## [Instructions to follow]
In the passage about pundits' match commentary, what did Rio Ferdinand say the defeat was all about?

## [Selected passage]
But the pundits were quick to point all this out. Rio Ferdinand reckoned the defeat was all about Mendy giving away a penalty and flapping at the winner.

Match of the Day pair Danny Murphy and Jermaine Jenas - who is a last beginning to learn how to read the autocue these days - struggled to have a constructive word, it was all about Chelsea’s failings.

Jeff Stelling on Sky droned on about Mount’s excellent goal and Mendy’s howlers but nothing about us coming back twice from a goal down and having to handle two significant injuries. At the moment all of our first choice back four are injured, but that’s a serious problem for Moyes to solves in the weeks ahead.

Murphy, quite rightly, said that we have to invest significantly next month if we are not going to waste this golden opportunity of Champions League qualification. Something our owners didn’t do in the season when Slaven Bilic got us within touching distance of a top four finish.

## [Dataset]
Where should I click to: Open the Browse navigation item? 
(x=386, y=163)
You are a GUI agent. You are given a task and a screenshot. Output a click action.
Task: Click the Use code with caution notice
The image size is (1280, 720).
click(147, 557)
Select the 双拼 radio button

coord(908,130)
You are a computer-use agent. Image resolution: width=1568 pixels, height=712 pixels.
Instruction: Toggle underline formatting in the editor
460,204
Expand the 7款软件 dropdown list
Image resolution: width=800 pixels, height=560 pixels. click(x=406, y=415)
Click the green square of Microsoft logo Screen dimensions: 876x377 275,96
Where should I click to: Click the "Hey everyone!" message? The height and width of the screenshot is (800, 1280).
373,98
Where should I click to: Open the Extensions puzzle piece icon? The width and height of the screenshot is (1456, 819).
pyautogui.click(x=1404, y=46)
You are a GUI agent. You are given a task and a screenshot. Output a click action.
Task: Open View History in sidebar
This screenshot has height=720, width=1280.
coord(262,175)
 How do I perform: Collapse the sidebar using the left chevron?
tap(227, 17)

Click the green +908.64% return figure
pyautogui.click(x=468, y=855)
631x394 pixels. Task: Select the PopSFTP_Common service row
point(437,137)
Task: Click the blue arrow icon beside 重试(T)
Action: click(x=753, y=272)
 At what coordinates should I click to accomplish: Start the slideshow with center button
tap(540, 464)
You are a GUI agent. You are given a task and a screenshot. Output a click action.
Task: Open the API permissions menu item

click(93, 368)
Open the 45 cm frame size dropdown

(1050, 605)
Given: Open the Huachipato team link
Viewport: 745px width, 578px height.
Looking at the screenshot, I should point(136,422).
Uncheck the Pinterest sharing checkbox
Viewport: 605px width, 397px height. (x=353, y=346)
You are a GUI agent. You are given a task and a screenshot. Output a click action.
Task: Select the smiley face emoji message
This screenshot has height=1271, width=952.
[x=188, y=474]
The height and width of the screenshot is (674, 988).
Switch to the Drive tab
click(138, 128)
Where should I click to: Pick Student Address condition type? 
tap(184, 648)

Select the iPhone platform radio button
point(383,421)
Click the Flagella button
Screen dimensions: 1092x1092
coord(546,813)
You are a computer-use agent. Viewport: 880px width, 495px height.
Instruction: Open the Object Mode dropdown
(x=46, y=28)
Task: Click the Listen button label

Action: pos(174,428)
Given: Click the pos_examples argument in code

## [Output of the exercise]
Mendy giving away a penalty and flapping at the winner.